Use Appropriate Detail Levels

Match the context level to your question:

Question Type | Recommended Context | |————–|———————| | “What does this project do?” | cassidy_context_project(level = "minimal") | | “Help me refactor this function” | cassidy_describe_file() with specific lines | | “Review my package structure” | cassidy_context_project(level = "comprehensive") | | “Debug this data pipeline” | Data context + relevant file(s) |

Refresh After Changes

When you modify files or data during a session:

  1. Use the refresh buttons in the sidebar
  2. Or re-run the context gathering functions
  3. Click “Apply Context” to send updates

The chat app tracks what’s been sent, so refreshing only re-sends changed content.

Mind the Context Size

AI models have limits on how much text they can process (called the “context window”). cassidyr helps manage this:

  • cassidy_context_project() has a max_size parameter (default: 8000 characters)
  • File context has level options to reduce size
  • The app shows character counts when context is applied

If you’re hitting limits, use more selective context or lower detail levels.

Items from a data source
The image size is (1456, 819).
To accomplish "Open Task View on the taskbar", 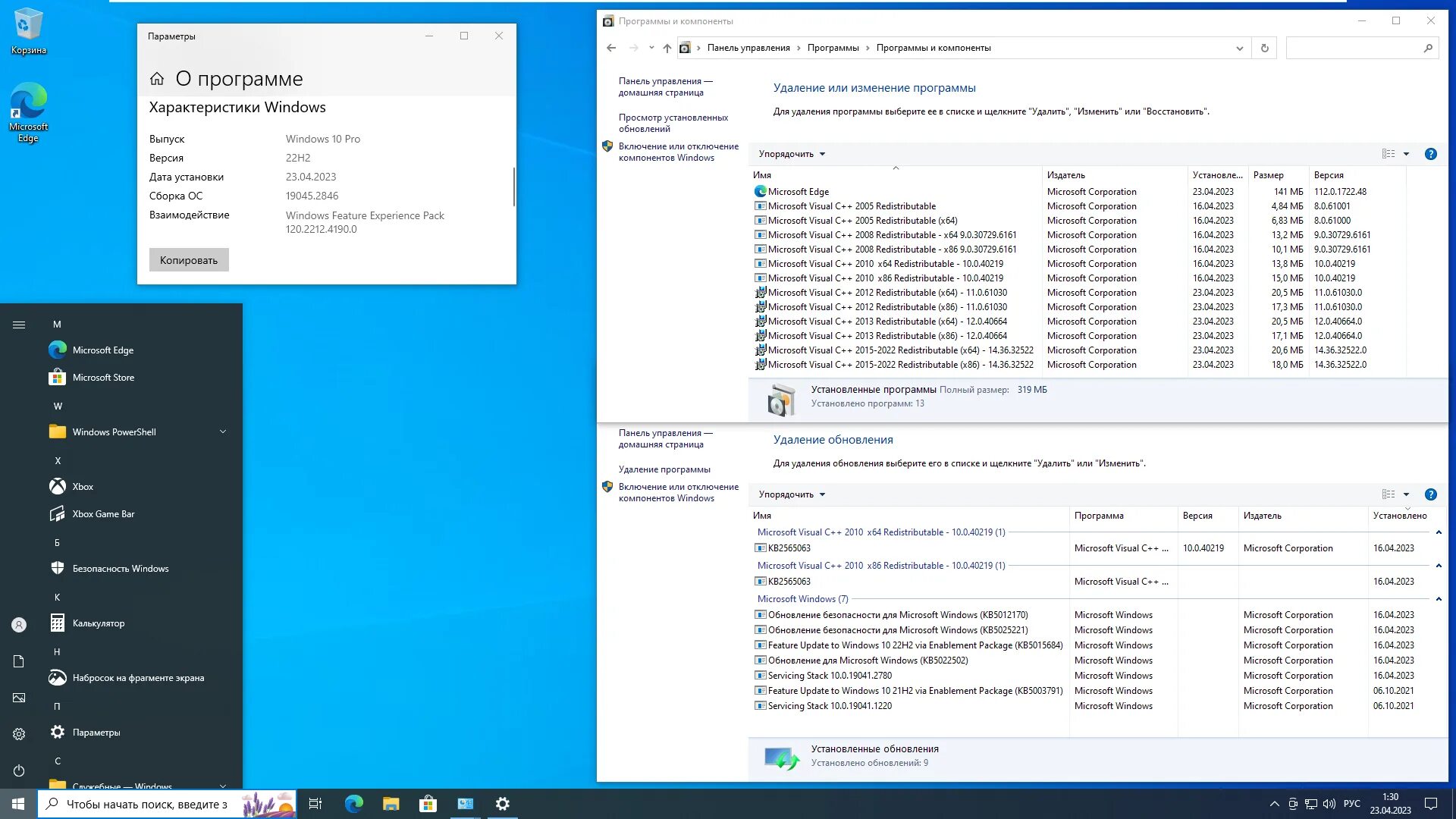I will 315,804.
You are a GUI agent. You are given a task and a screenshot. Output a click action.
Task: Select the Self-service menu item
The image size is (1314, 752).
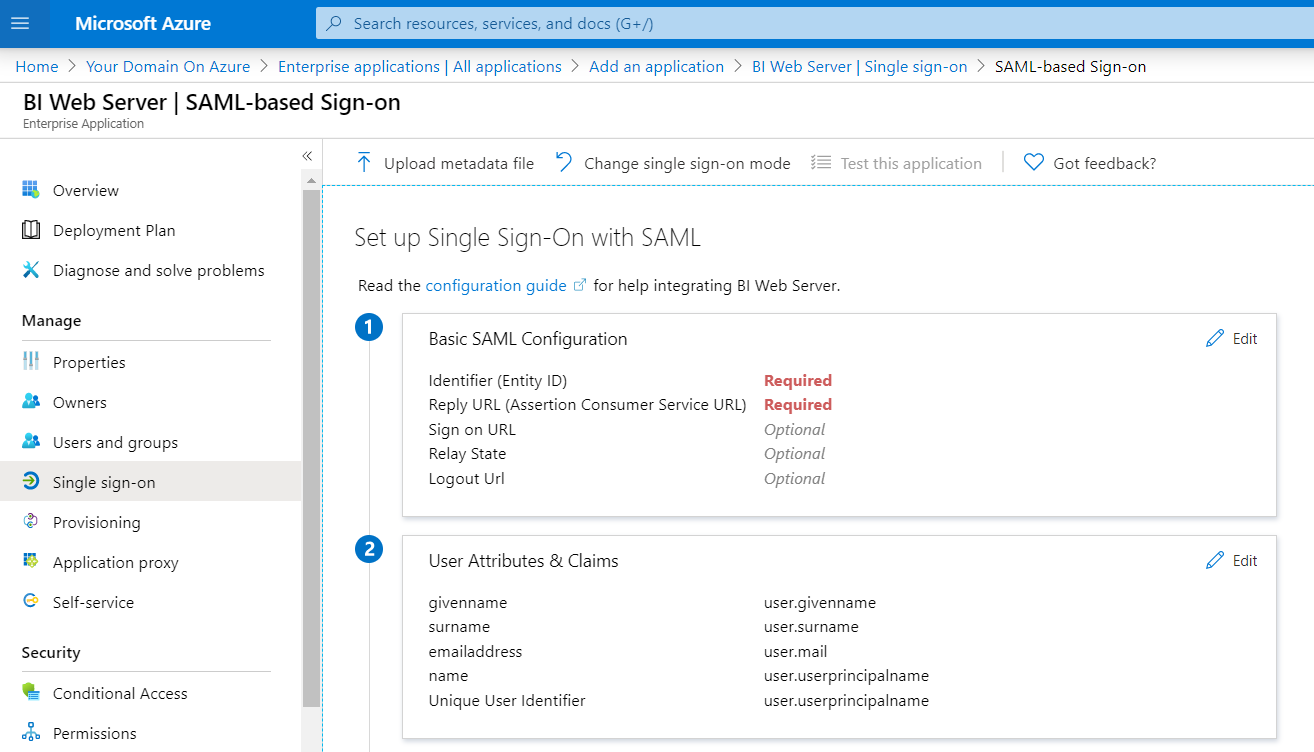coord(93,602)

## EXERCISES TO COMPLETE
[1] Recast the stretch of the listing from the line containing "You are a GUI" through the end of the listing as a JSON list of strings, one string per line, with blank lines omitted and pictures left out.
[2] Continue the cassidyr context guide from the point where it stops.

## RESPONSES TO THE EXERCISE
[1]
[
  "You are a GUI agent. You are given a task and a screenshot. Output a click action.",
  "Task: Select the Self-service menu item",
  "The image size is (1314, 752).",
  "coord(93,602)"
]

[2]
Summary

The cassidyr context system helps you communicate effectively with AI by:

  1. Automating the gathering of project, data, file, and environment information
  2. Organizing context through CASSIDY.md configuration files
  3. Controlling detail levels to balance completeness with efficiency
  4. Tracking what’s been sent to avoid redundant context
  5. Combining multiple context sources for complex questions

Start with use_cassidy_md() to create your project config, then use the interactive cassidy_app() to manage context through the visual interface, or build custom context programmatically with the context functions.